#### Saved entries
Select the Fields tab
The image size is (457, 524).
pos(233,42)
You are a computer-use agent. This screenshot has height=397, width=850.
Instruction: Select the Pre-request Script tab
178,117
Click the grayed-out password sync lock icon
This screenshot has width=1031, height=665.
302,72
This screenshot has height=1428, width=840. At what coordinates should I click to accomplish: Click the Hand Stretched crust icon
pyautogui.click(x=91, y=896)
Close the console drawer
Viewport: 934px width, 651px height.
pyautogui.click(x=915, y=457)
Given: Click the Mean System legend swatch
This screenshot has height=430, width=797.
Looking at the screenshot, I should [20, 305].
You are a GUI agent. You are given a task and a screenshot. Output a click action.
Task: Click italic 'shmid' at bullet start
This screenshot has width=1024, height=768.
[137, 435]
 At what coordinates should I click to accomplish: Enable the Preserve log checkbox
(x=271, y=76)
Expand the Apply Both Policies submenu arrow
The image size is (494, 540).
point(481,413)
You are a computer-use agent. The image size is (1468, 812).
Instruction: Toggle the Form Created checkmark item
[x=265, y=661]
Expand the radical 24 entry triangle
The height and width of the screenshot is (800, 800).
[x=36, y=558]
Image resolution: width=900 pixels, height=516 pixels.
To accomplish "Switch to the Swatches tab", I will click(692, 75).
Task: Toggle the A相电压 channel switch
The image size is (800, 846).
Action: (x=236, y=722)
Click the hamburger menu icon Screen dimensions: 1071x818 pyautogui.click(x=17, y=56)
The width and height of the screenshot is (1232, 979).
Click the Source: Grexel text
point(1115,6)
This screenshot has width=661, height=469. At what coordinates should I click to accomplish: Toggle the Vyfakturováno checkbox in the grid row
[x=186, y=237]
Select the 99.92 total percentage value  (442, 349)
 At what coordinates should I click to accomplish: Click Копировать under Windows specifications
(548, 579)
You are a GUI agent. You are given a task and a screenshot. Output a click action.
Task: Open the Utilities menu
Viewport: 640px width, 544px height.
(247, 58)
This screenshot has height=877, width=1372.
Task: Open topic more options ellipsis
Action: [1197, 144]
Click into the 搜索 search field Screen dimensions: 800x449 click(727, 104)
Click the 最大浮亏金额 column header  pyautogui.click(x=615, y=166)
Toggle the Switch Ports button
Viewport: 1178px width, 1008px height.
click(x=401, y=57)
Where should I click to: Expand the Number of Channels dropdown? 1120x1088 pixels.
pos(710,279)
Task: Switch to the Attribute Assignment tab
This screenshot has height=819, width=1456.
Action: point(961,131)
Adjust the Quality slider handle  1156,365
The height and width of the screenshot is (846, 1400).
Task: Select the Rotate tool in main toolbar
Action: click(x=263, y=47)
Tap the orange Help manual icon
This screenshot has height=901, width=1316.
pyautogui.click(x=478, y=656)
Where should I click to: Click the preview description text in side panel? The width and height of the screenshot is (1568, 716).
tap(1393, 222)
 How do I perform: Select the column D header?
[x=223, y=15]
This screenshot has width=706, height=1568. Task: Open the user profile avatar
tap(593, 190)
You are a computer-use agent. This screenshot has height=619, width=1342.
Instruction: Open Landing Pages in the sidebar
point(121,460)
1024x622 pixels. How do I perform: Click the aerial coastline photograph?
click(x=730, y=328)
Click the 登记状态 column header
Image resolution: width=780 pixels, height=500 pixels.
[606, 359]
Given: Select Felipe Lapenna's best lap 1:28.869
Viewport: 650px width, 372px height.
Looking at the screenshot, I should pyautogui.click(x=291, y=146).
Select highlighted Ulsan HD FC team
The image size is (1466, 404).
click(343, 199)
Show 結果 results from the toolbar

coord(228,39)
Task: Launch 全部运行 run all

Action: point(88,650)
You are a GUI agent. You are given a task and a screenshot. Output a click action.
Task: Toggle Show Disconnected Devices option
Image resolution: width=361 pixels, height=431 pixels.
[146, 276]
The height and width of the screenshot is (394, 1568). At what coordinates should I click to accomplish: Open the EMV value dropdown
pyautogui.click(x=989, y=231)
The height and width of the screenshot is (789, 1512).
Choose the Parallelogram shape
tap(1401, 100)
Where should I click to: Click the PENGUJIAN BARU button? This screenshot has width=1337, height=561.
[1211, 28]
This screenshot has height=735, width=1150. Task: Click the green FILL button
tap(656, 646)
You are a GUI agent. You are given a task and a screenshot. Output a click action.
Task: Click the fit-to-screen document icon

#### YOUR TASK
Collect every line in the saved entries above that contains the string "checkbox", matching case exactly, and copy each one as it appears.

#### SOLUTION TO THE PROBLEM
 At what coordinates should I click to accomplish: Enable the Preserve log checkbox
This screenshot has width=661, height=469. At what coordinates should I click to accomplish: Toggle the Vyfakturováno checkbox in the grid row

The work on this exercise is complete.